Gehaltslücke soll geschlossen werden
Eines der ersten Vorhaben sollte es dabei sein, die Gehaltslücke zwischen Kranken- und Altenpflege zu schließen – doch leider fehlen im Koalitionsvertrag nun Ausführungen zu einem bundesweit flächendeckenden Tarifvertrag in der Altenpflege. Fest verankert sind hingegen folgende Verbesserungsmaßnahmen: Zuschläge sollen künftig steuerbefreit sein. Geteilte Dienste werden abgeschafft.
Vorgesehen sind zudem die Einführung trägereigener „Springer*innenpools“ sowie eines Anspruchs auf familienfreundliche Arbeitszeiten für Menschen mit betreuungspflichtigen Kindern. Heilkundliche Tätigkeiten sollen die professionelle Pflege ergänzen. Auch will man mehr ausländische Fachkräfte gewinnen und die Anerkennung von im Ausland erworbenen Berufsabschlüssen beschleunigen. Gestärkt werden soll auch die Beteiligung der Pflege in verschiedenen Gremien der Selbstverwaltung.
Personalrichtwerte an realem Bedarf orientieren
Der SoVD sieht im Koalitionsvertrag einige gute Tendenzen, etwa im Hinblick auf eine sektorenübergreifende Gesundheitsversorgung.
So begrüßt der Verband die Einführung der PPR 2.0 als Übergangsinstrument zur verbindlichen Personalbemessung in Krankenhäusern.
Zugleich müssten aus SoVD-Sicht jedoch schnellstmöglich bundesweit Personalrichtwerte anhand eines am tatsächlichen Pflegebedarf orientierten, wissenschaftlich fundierten Personalbemessungssystems für stationäre und ambulante Pflegeeinrichtungen her. „Die derzeitigen Pflegepersonaluntergrenzen bergen als ‚gerade noch‘ zulässige Personalbesetzung die Gefahr, dass die Untergrenze zur Regel gemacht wird“, warnt SoVD-Präsident Adolf Bauer.

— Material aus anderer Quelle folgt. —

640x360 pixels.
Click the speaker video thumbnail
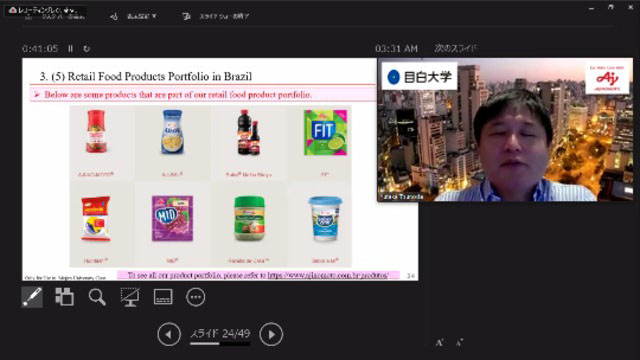[x=505, y=129]
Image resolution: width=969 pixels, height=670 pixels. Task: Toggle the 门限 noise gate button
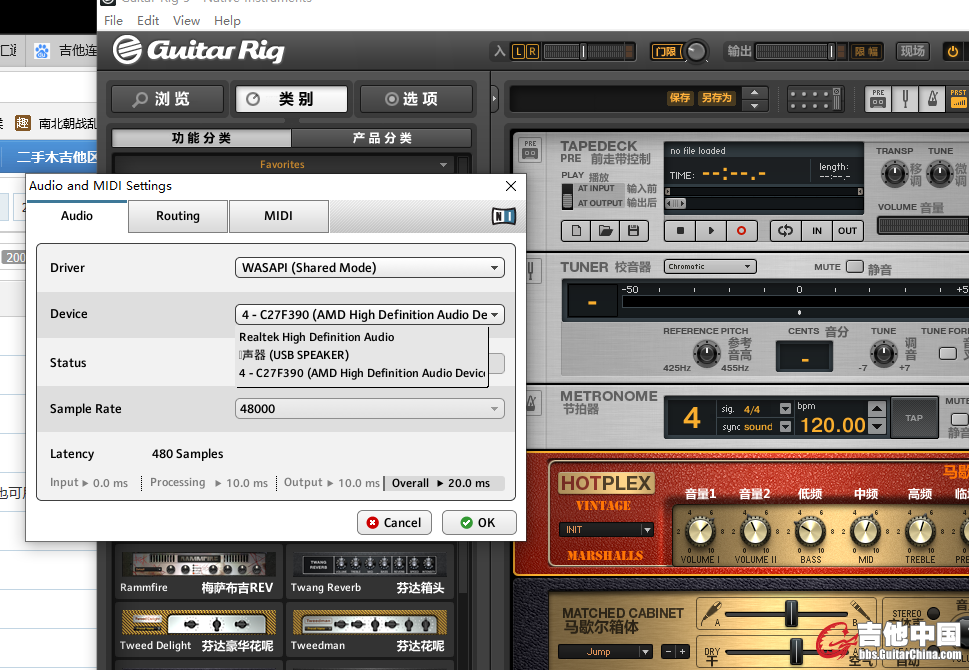(664, 51)
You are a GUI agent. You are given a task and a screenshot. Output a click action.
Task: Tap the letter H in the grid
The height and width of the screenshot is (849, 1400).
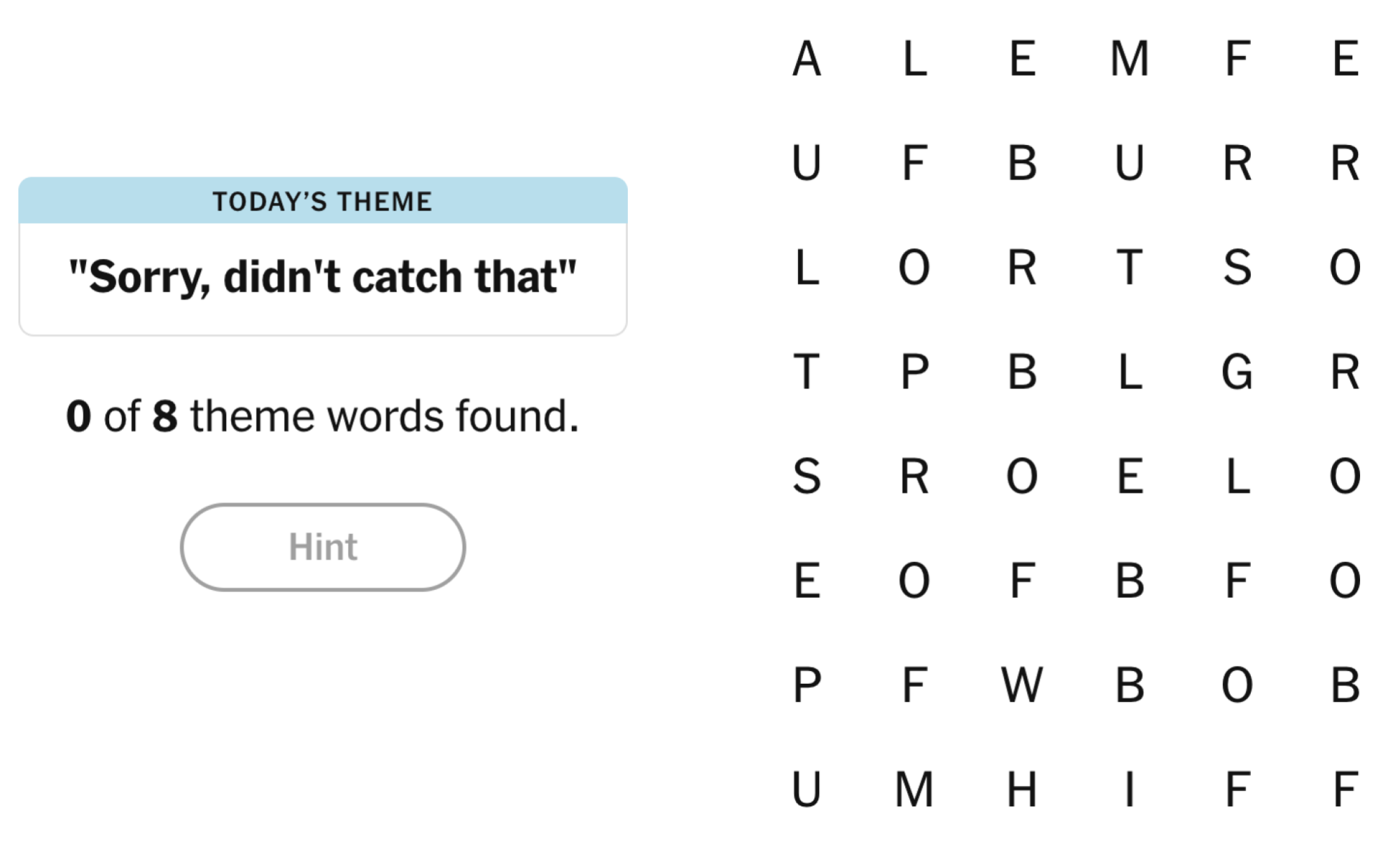[x=1022, y=789]
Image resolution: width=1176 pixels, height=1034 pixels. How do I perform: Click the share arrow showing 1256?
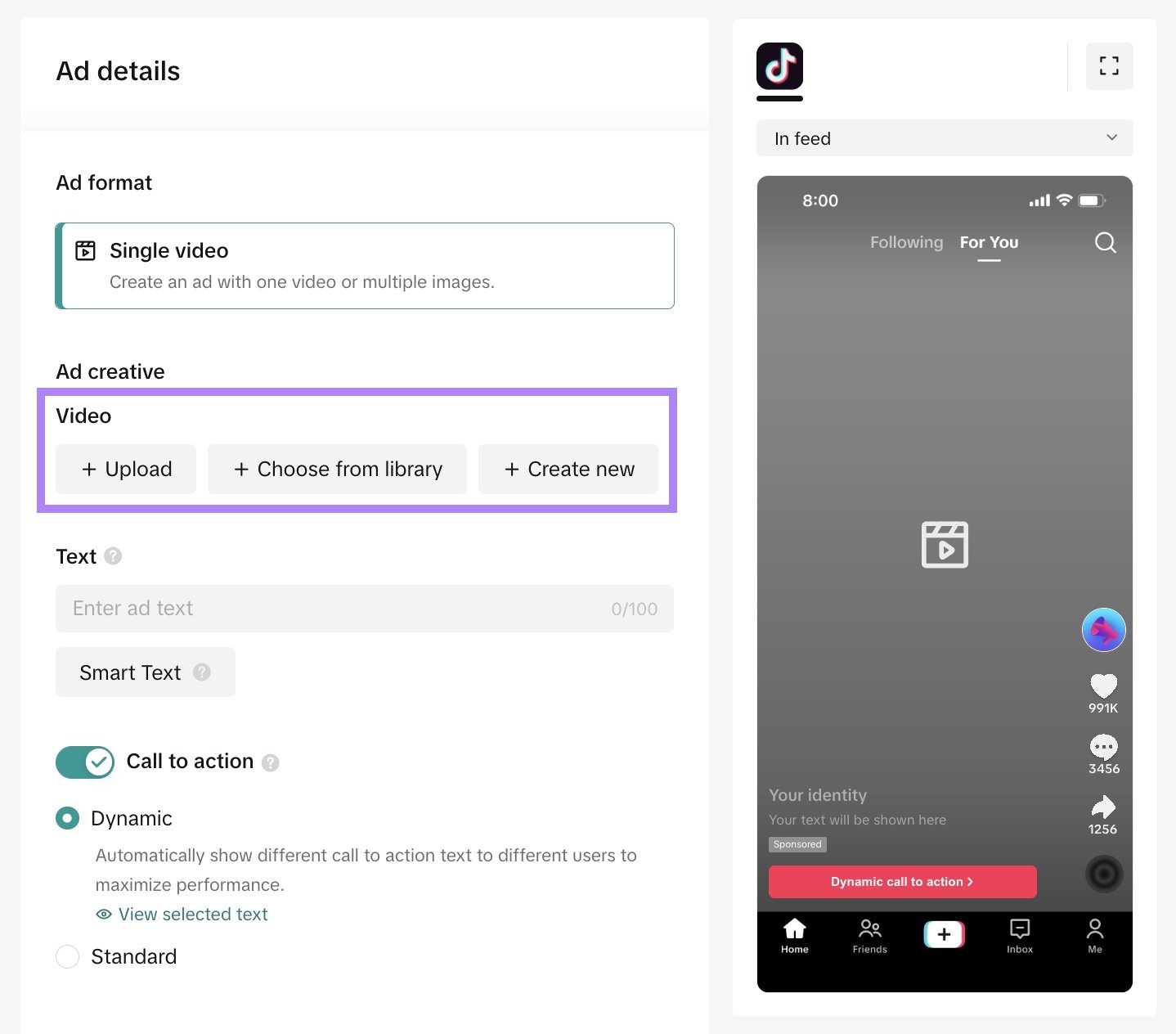[x=1103, y=808]
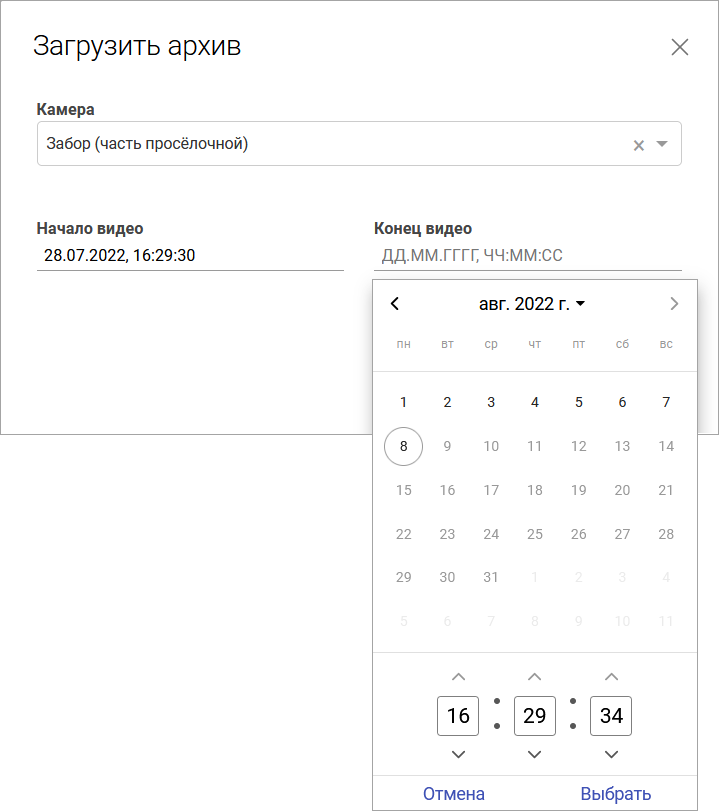Select August 8 in the calendar
This screenshot has width=719, height=811.
point(404,447)
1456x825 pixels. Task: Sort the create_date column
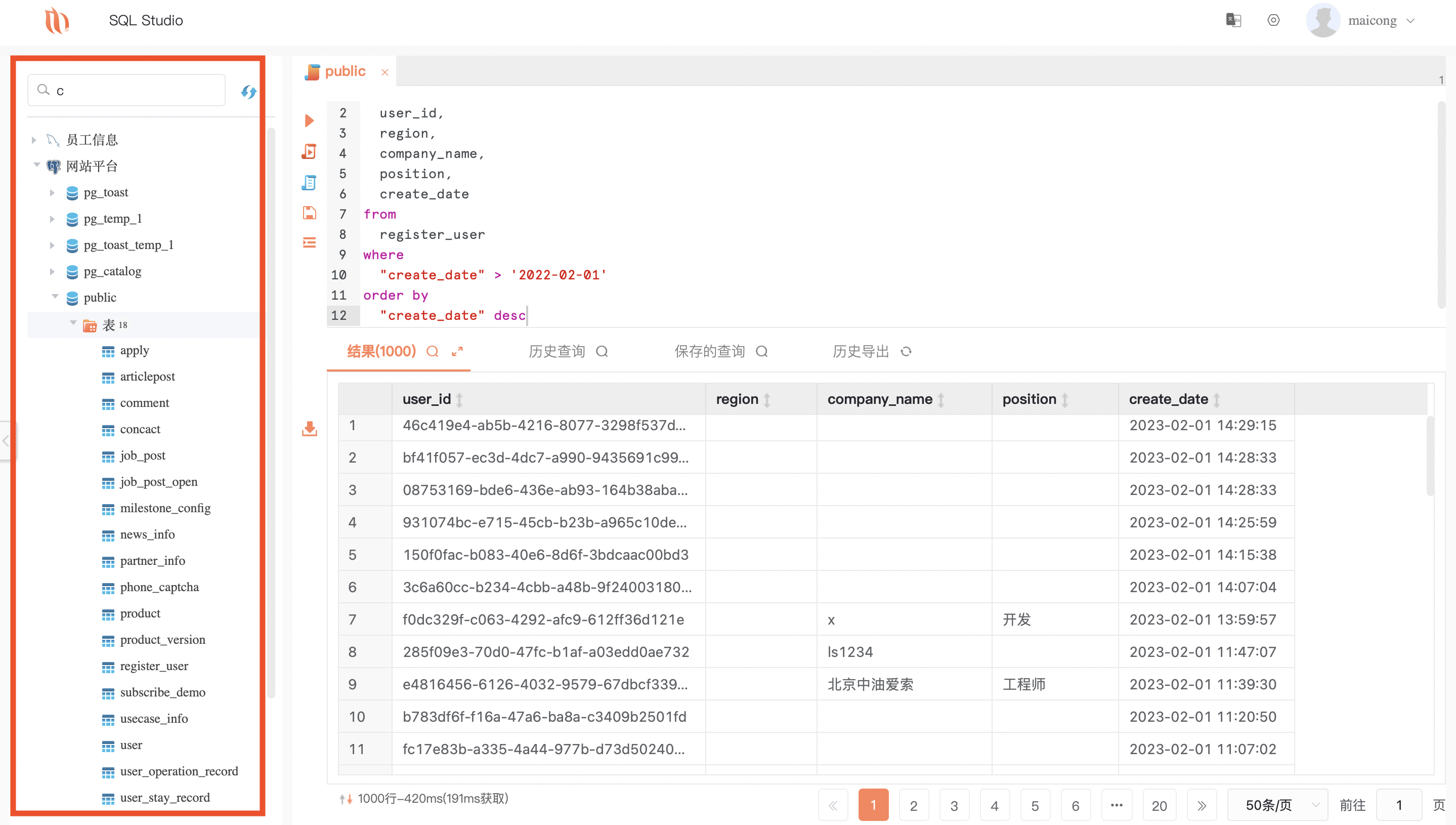point(1218,399)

Der SoVD unterstützt zudem die Bemühungen um eine angemessene Bezahlung der beruflich Pflegenden. Er fordert ausdrücklich auch Maßnahmen, die die Arbeitsbedingungen in der Pflegebranche verbessern.
Aus SoVD-Sicht müssen zuallererst die Bedingungen für die Pflegeberufe selbst verbessert werden. Hierzu gehören attraktive Arbeitszeitmodelle und Aufstiegschancen ebenso wie bessere Studien- und Fortbildungsangebote. Auch die Vereinbarkeit von Familie und Beruf ist unerlässlich. Die Pflegeausbildung muss künftig quantitativ wie qualitativ den Erfordernissen einer hochwertigen Pflege und dem absehbar steigenden Pflegebedarf gerecht werden.
SoVD: Häusliche Pflege nicht weiter außer Acht lassen
Mit großer Sorge beobachtet der SoVD hingegen, dass in der öffentlichen Debatte insbesondere die häusliche Pflege immer noch zu kurz kommt. Denn rund 4 von 5 der mittlerweile über 4,5 Millionen Pflegebedürftigen werden zu Hause versorgt. Bei über 60 Prozent sind es allein Angehörige, die sie ohne professionelle Unterstützung pflegen.